Referring first to FIG. 1, there is schematically shown the
arrangement of an internal combustion engine 3 to which is applied
a control system according to the present invention. The internal
combustion engine 3 (hereinafter simply referred to as "the
engine") is a gasoline engine e.g. of a four-cylinder type, which
is installed on an automotive vehicle (not shown).
[0060] A combustion chamber 3c is defined between each piston 3a
and an associated cylinder head 3b of the engine 3. The cylinder
head 3b has an intake pipe 4 and an exhaust pipe 5 connected
thereto, with a fuel injection valve (hereinafter referred to as
"the injector") 6 and a spark plug 7 (see FIG. 2) mounted
therethrough such that they face the combustion chamber 3c. A fuel
injection amount QINJ and fuel injection timing of fuel injected
from the injector 6 and ignition timing of the spark plug 7 are
controlled by an ECU 2, described hereinafter.

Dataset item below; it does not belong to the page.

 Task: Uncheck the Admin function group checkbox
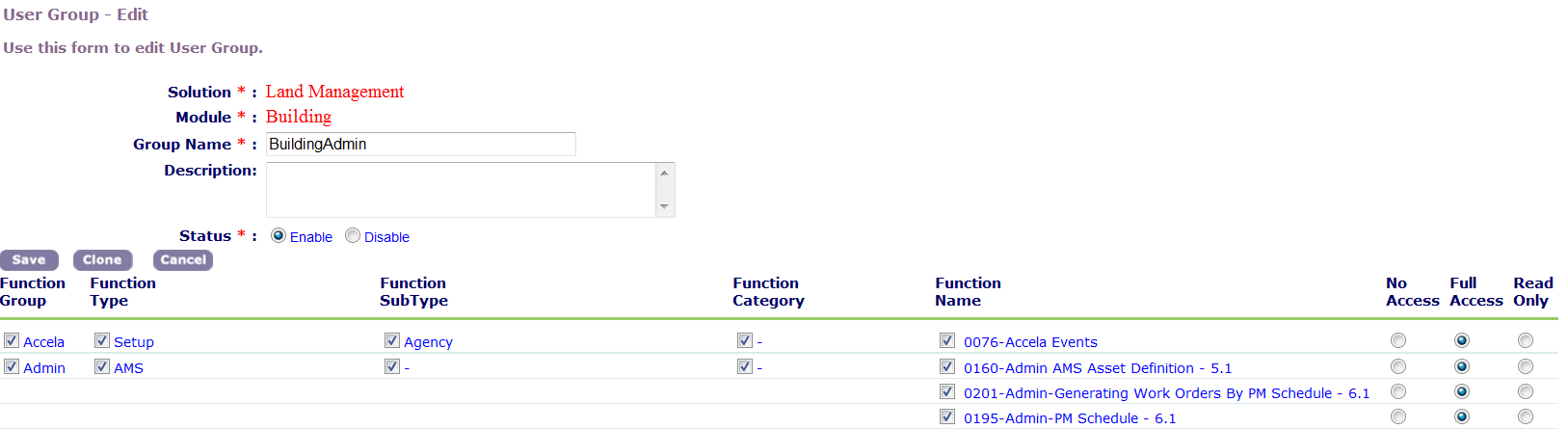point(12,367)
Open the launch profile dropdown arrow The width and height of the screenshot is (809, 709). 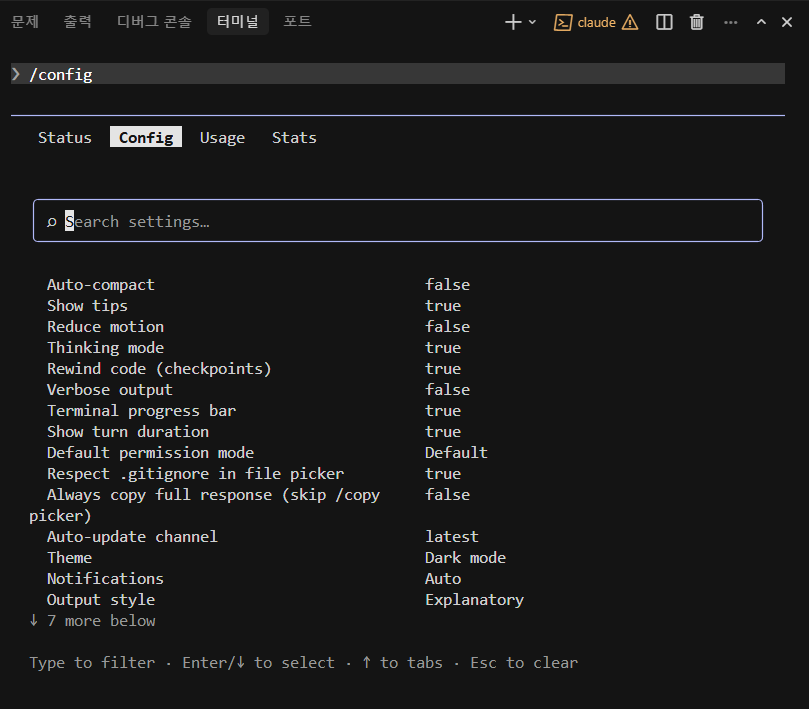click(532, 22)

[0061] At the bottom of a crankcase 3e accommodating a crankshaft
3d etc., there is provided an oil pan 3f, within which engine oil
for use in lubrication of the engine 3 is collected.
[0062] Further, a magnet rotor 11a is mounted on the crankshaft 3d.
The magnet rotor 11a and an MRE pickup 11b form a crank angle
sensor 11 (operating condition-detecting means) which delivers a
CRK signal and a TDC signal, which are both pulse signals, to the
ECU 2 along with rotation of the crankshaft 3d.
[0063] Each pulse of the CRK signal is generated whenever the
crankshaft 3d rotates through a predetermined crank angle (e.g.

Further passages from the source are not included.